Door een gebrekkige advisering van hun hypotheekadviseur heeft een stel schade opgelopen. Ze klagen bij het financiële klachteninstituut Kifid die het stel gelijk geeft. Door het te laat afsluiten van een nieuwe geldlening door de adviseur kunnen zij immers geen aanspraak meer maken op hypotheekrenteaftrek over het aflossingsvrije leningdeel.

De klacht gaat over het volgende. In april 2019 verkoopt het stel een woning die gefinancierd is met een aflossingsvrije hypotheek van vóór 1 januari 2013. In november 2019 passeert de leveringsakte en het stel verhuist naar een (tijdelijke) huurwoning om van daaruit op zoek te gaan naar een nieuwe woning.

Op 16 maart 2020 krijgt het stel een indicatieve berekening van de adviseur waarbij de rente op het aflossingsvrije leningdeel van de nieuwe geldlening volgens overgangsrecht 100 procent aftrekbaar is (lees meer over het overgangsrecht in het thema Eigenwoningregeling). In december van dat jaar vinden ze een nieuw huis.

De adviseur maakt een nieuwe indicatieve berekening waarbij de maandlasten hoger uitvallen omdat het overgangsrecht voor het stel is vervallen. De nieuwe aflossingsvrije hypotheek is immers te laat afgesloten waardoor geen recht meer bestaat op hypotheekrenteaftrek over het aflossingsvrije leningdeel. Vanwege het aflopende financieringsbeding in het koopcontract gaat het stel noodgedwongen akkoord met het voorstel van de adviseur.

Schade

Het stel verwijt de adviseur gebrekkige adviezen, onder meer over het overgangsrecht, waardoor ze bij het Kifid een schade claimen van € 42.000 zijnde de gemiste hypotheekrenteaftrek voor een periode van 10 jaar ad € 350 per maand.
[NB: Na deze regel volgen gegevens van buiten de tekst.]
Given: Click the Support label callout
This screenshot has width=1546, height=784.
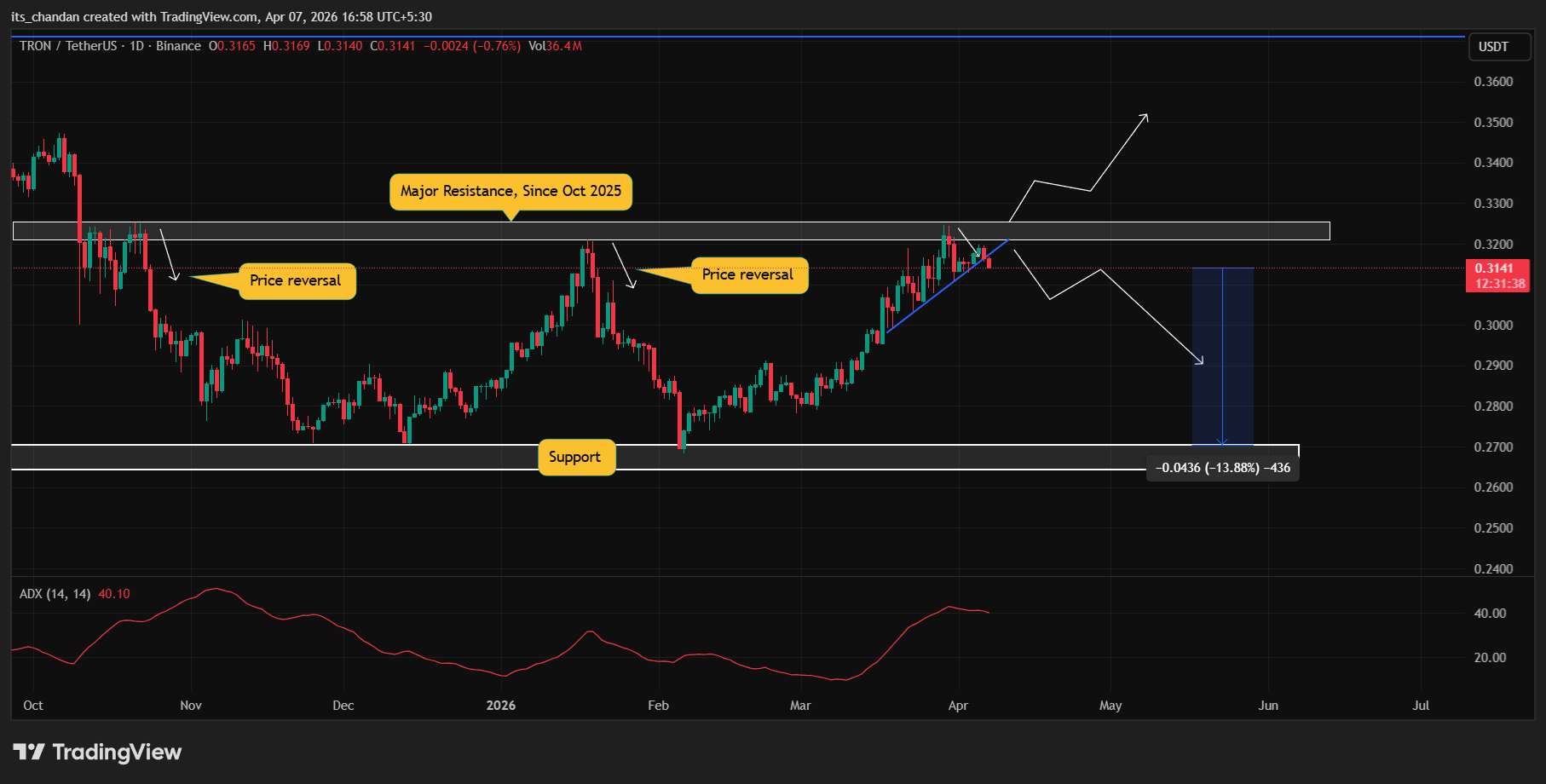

De adviseur verdedigt zich met het argument dat er geen overeenkomst van opdracht tot stand is gekomen tussen partijen. Het Kifid maakt korte metten van zijn verdediging. Voor een overeenkomst van opdracht is namelijk niet vereist dat er sprake is van een schriftelijke overeenkomst. Er is gezien de omstandigheden in maart 2020, bij de eerste indicatieve berekening, al een (stilzwijgende) overeenkomst tot stand gekomen.
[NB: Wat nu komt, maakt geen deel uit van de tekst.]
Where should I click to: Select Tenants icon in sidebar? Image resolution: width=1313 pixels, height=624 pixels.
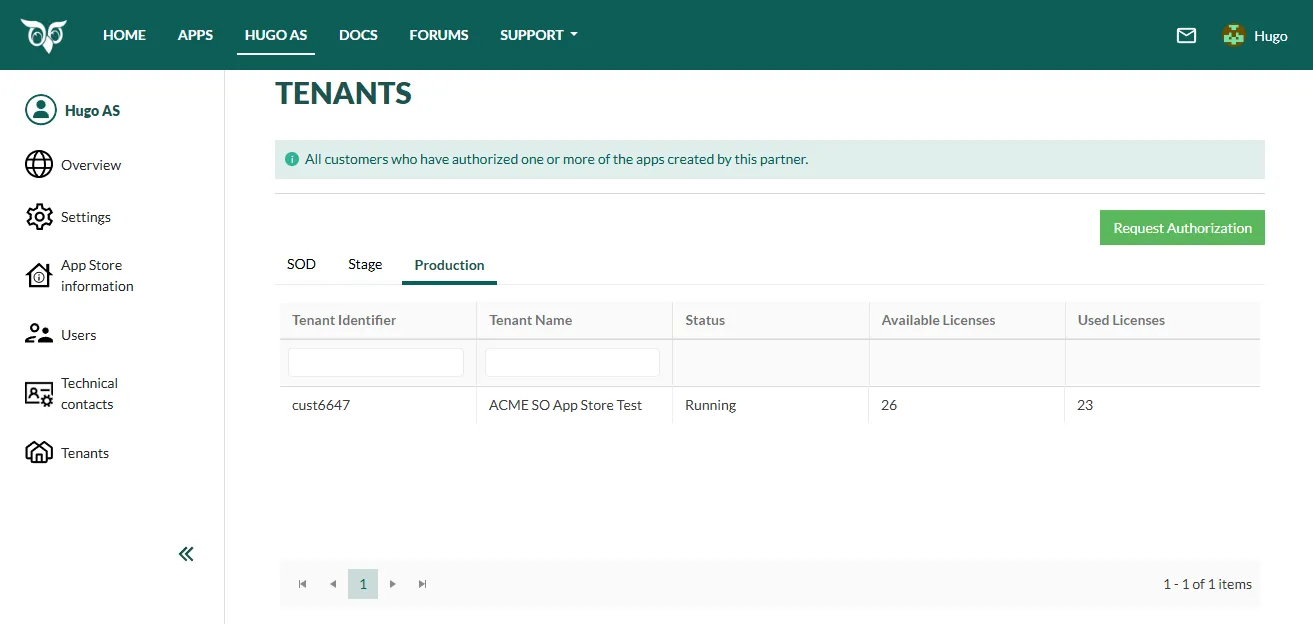pos(39,453)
Het Kifid oordeelt dat de adviseur tekort is geschoten in zijn zorgplicht: "De adviseur had moeten doorvragen om zo met juistheid te kunnen vaststellen welk fiscaal regime van toepassing was en had de consumenten op het overgangsrecht kunnen wijzen".

Het Kifid erkent de schade van het stel maar is nog onzeker over de exacte schade omdat deze in de toekomst ligt. Het klachteninstituut geeft daarom de partijen eerst de kans om er onderling uit te komen. Mocht dat niet lukken dan gaat het Kifid zich beraden over het vervolg van de procedure.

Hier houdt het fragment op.